One way to broaden a search is to incorporate synonyms of terms on the initial list. If a critical fact of the legal problem involves a dorm room, perhaps opinions discussing buildings with similar characteristics be useful for analogies, e.g. an apartment or a duplex. If a case involves a motorcycle, perhaps that vehicle shares materially relevant features with other types of automobiles. Such synonyms can be useful not only for reminding the researcher of options he should be aware of while using topical indexes but also in formulating advanced search queries discussed in Chapter 5.

Recall from Chapter 6 that one of the most valuable uses of a secondary source is introducing the reader to the appropriate vocabulary of the legal topic it covers. The commentary and analysis or even the organization and finding aids of a secondary source may assist the researcher in determining the relevant terminology. Such sources may assist in generating broader or narrow terms by looking at the index or table of contents, and the cases discussed in the secondary source may suggest relevant synonyms or fact patterns worth adding to the search term list.

7.2.4 Gather Primary Authorities

Now the researcher must employ the search terms and queries generated to gather primary authorities. The researcher must take care to find not only the most relevant primary authorities but also those that could be relevant. It is a constant balancing act to make sure the search queries are not too broad or too narrow as discussed in the prior section; the researcher will improve his balance with experience. Generally, as indicated throughout this text, it is in the researcher’s best interest to start narrow and then broaden so as not to be overwhelmed by the number of authorities identified. At the same time, the researcher must not develop tunnel vision and limit his research too far. A common mistake to new legal researchers is to focus too narrowly on the specific facts of the case. However, there may not be an opinion with facts extremely similar to those of the researcher’s legal problem. Thus, he should not discount materials on the applicable legal principle simply because the facts do not align directly with the legal problem in front of him.

**Problems to solve:**
[1] Answer these from the legal research passage, one per line:
(a) Which two buildings does it offer as possible analogies for a dorm room?
(b) Where should the researcher generally start a search before broadening?
(c) What does it call a common mistake of new legal researchers?
[2] From the legal research passage, list every part or feature of a secondary source that it says can help a researcher find relevant terms.

**Dataset extract:**

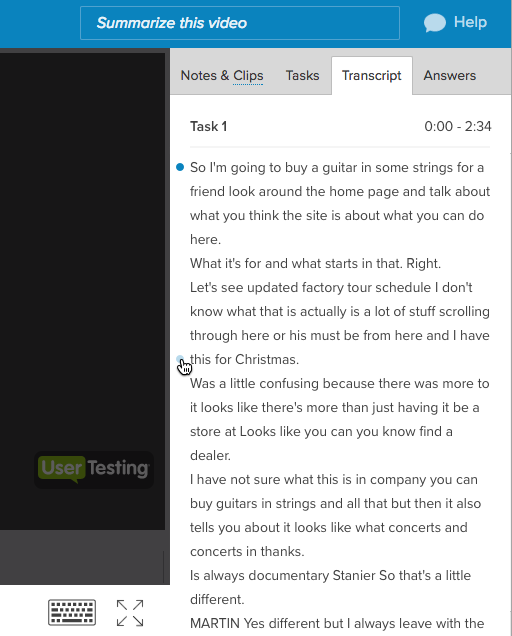Open the Help link in header
This screenshot has width=512, height=636.
point(470,22)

**Worked answers:**
[1]
(a) An apartment or a duplex.
(b) Narrow.
(c) Focusing too narrowly on the specific facts of the case.

[2]
- Commentary and analysis
- Organization and finding aids
- Index
- Table of contents
- Cases discussed in the source